A COMPARATIVE STUDY OF PRE-TRAINED CNN ARCHITECTURES FOR DETECTING AI-GENERATED VERSUS HUMAN-CREATED IMAGES

Ayat Abd-Muti Alrawahneh; Siti Norul Huda  Sheikh Abdullah; Amelia Natasya Abdul Wahab; Sarah  Khadijah Taylor; Nik  Rafizal Nik Ab. Rahim

doi:10.22452/mjca.vol1no.1.3

Authors

Ayat Abd-Muti Alrawahneh National University of Malaysia
Siti Norul Huda Sheikh Abdullah National University of Malaysia
Amelia Natasya Abdul Wahab National University of Malaysia
Sarah Khadijah Taylor CyberSecurity Malaysia
Nik Rafizal Nik Ab. Rahim HLA Integrated Sdn Bhd

DOI:

https://doi.org/10.22452/mjca.vol1no.1.3

Keywords:

AI-generated images; deepfake detection; convolutional neural networks; transfer learning; image forensics; model evaluation

Abstract

The widespread use of AI-generated imagery, enabled by advanced generative models, poses increasing challenges to digital content verification and authenticity. This study evaluates the performance of four widely adopted convolutional neural network (CNN) architectures—ResNet50, EfficientNetV2B0, InceptionV3, and VGG16—for classifying images as AI-generated or human-created. A balanced dataset of approximately 80,000 labeled images was used, and all models were trained using a consistent transfer learning pipeline with ImageNet pre-trained weights. Images were resized according to model-specific input dimensions and preprocessed using architecture-appropriate normalization methods. The dataset was split using an 80/10/10 ratio for training, validation, and testing, and each model was trained for eight epochs without data augmentation to focus on baseline performance.

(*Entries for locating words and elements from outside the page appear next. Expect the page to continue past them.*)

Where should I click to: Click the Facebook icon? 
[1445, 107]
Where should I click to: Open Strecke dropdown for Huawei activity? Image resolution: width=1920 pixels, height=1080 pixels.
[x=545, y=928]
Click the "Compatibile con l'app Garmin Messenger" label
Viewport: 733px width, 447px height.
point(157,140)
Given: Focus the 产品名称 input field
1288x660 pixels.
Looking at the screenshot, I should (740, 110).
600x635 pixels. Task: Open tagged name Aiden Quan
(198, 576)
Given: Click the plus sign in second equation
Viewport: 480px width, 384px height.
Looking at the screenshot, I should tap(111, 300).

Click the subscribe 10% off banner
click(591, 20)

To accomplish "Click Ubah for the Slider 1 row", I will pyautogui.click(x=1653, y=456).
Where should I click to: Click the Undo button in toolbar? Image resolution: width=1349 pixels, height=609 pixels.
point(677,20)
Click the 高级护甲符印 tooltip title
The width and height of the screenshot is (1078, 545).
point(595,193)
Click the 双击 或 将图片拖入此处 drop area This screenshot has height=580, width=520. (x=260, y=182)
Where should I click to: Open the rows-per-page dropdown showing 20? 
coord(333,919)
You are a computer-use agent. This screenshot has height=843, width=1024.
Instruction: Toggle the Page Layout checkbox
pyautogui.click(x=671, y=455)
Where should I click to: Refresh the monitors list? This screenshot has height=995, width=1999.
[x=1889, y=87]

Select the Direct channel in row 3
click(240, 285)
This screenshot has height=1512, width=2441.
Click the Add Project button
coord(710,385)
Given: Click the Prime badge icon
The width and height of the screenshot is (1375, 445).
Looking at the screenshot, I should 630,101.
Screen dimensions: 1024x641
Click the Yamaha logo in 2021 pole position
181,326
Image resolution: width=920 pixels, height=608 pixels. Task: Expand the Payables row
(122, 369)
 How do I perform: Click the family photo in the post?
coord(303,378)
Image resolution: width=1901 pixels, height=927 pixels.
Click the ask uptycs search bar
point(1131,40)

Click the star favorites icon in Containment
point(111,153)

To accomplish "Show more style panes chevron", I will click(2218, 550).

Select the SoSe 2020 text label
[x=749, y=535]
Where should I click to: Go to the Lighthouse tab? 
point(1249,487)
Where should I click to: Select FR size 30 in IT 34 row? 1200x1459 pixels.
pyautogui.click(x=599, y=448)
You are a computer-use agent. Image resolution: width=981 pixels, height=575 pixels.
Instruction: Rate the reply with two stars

The evaluation was conducted using training and validation accuracy and loss. ResNet50 achieved the highest validation accuracy (97.13%) and the lowest validation loss (0.0861), indicating strong generalization capability. EfficientNetV2B0 followed closely, while InceptionV3 and VGG16 performed slightly lower in both metrics. Visualization of training dynamics, including accuracy and loss curves, showed that all models converged effectively, with ResNet50 demonstrating the most stable and efficient learning trajectory. A final performance comparison chart further highlighted the superior performance of ResNet50 and EfficientNetV2B0. These findings underscore the effectiveness of pre-trained CNN architectures in distinguishing between synthetic and real visual content. The study also establishes a performance baseline for future work in AI-generated image detection, contributing to the broader field of multimedia forensics and trustworthy AI.